The Quiet Speaks Loudly On Difficult Issues (Josh's Take)
by Josh Green
September 2, 2006
What would you do if you had a friend that would listen to everything you had to say. What if your friend would never judge you no matter what secrets you told them? Would you tell them your darkest secrets? The Quiet is able to answer all of these questions and more in one of the most disturbing but also one of the most effective films of the year.
Dot (Camilla Belle), a young deaf and mute girl, is taken in by her godparents and their younger daughter Nina (Elisha Cuthbert). It is only after a few days that Dot begins to realize that there are some incredibly dark secrets that the family has. She then has to decide whether to live with these secrets or personally confront them with the consequences of what well happen in mind.
In a way that many other films this year have not been able to do successfully, The Quiet creates a unique but eerie atmosphere in which the characters of the film live in. From the very beginning, it is easy to see the dysfunctional and macabre natures of the Deer family. This makes it easy to connect with Dot, since she seems to be the only normal one in the film. What seems to be so nightmarish about the family is the fact that it's perfectly believable. So believable that we almost feel like Dot. We feel alone and trapped inside the atmosphere.

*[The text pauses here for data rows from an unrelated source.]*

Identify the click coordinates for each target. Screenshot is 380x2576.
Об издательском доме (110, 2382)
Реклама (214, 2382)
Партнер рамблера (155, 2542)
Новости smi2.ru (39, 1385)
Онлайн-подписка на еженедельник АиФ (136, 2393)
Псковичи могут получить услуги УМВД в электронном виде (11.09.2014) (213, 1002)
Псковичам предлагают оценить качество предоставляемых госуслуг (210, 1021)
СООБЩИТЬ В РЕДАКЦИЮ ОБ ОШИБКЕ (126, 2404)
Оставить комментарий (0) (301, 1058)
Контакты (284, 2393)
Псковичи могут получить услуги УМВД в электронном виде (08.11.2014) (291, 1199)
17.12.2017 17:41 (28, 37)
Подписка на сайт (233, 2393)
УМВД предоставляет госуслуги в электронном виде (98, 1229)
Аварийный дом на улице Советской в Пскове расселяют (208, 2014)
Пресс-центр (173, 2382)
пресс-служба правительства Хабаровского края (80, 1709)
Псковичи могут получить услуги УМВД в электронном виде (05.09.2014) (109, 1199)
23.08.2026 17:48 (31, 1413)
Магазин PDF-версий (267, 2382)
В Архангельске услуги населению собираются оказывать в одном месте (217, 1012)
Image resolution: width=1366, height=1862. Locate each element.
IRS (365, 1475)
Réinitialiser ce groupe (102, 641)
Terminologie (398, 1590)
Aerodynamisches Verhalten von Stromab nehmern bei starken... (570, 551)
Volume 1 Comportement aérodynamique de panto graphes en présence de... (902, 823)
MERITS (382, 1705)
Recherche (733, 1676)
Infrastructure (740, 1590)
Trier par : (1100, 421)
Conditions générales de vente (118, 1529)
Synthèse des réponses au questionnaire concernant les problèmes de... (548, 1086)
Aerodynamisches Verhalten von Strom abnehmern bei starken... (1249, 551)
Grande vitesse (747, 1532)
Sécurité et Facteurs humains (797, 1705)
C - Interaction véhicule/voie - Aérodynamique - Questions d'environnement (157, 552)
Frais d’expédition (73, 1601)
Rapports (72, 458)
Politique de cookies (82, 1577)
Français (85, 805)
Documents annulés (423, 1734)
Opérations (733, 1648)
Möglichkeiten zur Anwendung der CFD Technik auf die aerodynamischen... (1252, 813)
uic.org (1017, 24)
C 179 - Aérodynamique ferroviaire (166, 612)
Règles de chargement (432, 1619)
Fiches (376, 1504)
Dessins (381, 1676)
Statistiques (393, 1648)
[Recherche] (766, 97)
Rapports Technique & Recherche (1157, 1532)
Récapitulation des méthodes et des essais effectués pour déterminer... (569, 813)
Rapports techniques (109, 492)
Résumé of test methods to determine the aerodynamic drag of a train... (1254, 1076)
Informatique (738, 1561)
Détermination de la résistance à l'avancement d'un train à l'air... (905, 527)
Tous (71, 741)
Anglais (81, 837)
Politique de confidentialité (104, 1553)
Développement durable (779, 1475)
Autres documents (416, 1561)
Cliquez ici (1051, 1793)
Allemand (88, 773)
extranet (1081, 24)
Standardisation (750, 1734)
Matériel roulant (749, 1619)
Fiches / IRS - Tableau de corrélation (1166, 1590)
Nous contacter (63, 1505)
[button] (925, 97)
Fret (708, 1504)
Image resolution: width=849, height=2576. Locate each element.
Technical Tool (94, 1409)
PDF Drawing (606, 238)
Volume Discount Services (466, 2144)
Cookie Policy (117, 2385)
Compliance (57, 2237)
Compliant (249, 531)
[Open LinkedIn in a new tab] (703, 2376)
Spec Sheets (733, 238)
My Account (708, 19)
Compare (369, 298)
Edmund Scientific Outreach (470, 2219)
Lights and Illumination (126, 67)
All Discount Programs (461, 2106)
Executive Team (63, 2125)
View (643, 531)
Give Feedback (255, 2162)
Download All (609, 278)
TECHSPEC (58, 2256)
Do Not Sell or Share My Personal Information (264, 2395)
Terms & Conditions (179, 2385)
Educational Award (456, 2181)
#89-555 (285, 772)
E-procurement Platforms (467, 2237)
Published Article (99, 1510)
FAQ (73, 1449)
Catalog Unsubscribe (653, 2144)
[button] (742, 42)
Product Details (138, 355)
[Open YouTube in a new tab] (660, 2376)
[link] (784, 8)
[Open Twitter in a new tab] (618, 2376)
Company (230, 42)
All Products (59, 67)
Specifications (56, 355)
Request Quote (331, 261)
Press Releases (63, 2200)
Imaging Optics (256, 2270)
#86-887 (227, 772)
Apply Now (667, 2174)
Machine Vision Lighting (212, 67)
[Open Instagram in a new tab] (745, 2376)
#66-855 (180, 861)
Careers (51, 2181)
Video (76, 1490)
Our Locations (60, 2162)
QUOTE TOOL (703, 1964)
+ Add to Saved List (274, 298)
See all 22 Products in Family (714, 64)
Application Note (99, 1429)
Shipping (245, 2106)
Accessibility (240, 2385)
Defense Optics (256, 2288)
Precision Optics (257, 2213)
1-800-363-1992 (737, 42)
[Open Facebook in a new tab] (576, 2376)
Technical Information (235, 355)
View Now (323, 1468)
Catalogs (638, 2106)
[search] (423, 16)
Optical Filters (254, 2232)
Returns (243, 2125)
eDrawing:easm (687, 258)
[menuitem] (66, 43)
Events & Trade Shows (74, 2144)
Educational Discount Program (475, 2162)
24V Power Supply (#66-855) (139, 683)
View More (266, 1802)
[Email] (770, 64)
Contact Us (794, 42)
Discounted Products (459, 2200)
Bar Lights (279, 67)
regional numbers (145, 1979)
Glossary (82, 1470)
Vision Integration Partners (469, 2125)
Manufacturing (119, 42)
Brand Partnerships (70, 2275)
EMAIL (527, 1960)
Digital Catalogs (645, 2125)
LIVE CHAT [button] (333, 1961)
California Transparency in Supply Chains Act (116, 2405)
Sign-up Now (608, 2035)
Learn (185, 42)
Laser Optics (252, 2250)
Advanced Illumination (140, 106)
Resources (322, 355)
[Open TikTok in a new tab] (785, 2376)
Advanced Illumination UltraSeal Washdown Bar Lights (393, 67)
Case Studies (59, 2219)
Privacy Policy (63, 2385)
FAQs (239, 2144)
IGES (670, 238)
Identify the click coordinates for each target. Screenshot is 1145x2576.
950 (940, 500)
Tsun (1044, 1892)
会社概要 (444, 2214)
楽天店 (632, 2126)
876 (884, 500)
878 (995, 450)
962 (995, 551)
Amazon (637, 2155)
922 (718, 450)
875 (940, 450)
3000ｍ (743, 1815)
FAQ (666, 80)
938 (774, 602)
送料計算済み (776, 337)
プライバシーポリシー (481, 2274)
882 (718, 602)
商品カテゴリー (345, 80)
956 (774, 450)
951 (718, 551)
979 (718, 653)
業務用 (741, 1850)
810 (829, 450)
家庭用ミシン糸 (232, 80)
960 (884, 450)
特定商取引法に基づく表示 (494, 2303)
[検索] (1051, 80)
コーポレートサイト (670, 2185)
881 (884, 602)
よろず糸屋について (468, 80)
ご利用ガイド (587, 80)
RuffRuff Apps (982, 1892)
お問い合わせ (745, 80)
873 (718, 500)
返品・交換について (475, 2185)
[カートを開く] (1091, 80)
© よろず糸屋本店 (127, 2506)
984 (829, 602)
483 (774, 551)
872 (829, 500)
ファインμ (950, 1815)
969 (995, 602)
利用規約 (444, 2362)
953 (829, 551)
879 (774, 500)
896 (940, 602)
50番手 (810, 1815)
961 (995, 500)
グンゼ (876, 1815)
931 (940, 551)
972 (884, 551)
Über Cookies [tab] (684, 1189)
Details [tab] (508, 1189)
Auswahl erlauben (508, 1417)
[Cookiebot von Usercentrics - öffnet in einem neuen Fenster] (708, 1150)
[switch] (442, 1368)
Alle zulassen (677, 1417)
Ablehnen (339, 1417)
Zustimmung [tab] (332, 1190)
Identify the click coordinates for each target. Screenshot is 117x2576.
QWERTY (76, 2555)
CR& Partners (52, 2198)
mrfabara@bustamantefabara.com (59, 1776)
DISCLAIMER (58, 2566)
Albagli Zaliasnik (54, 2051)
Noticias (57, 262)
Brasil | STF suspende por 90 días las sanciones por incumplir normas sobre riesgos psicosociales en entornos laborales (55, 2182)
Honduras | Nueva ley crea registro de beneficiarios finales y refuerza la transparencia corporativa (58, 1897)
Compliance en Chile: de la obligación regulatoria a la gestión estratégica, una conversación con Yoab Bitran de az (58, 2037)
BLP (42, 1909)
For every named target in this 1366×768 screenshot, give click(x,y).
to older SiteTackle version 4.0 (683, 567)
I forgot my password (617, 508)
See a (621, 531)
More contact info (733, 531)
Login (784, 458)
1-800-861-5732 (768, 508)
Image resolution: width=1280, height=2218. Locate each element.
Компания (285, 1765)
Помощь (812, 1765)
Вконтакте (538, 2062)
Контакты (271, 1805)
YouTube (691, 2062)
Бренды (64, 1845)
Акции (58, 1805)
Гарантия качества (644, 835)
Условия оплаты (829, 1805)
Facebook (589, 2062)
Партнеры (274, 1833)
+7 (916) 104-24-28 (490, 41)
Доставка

The believability is also achieved by the fantastic performances of the actors in the film. Martin Donovan puts just the right amount of creepy into the role of the father so we understand that he is mentally sick, but we also know that he realizes this. Elisha Cuthbert is insanely bitchy and cold in the beginning of the film, but is able to soften up after we see the hell that she is going through.
The music in the film is also very fitting. It is unique that it is only solid piano through most of the film. Although it might come off as a little limited at first, the music creates a great deal of tension in specific scenes, as well as adds an unsettling mood.
The reason I am so drawn into The Quiet is because of its ability to deal with uncomfortable issues and not look away from them. It is easy for a film to throw some generic issues on a table and scuttle around on ways to deal with them, but The Quiet doesn't ignore what it's dealing with. I feel like this is a strong point because it showcases that the director Jamie Babbit, as well as everyone else involved in the film, believes in the strong points of the movie. Sexual abuse is defiantly not a topic that is easy for everyone to deal with. Babbit isn't afraid to show what many of the main characters are feeling, which is revealed through conversations that characters have with Dot.
The Quiet is a disturbing but honest look at many difficult issues that unfortunately are overlooked in many households. For an audience who is looking to be challenged with complicated issues, The Quiet offers quite a bit, while still providing an emotionally pleasing closure.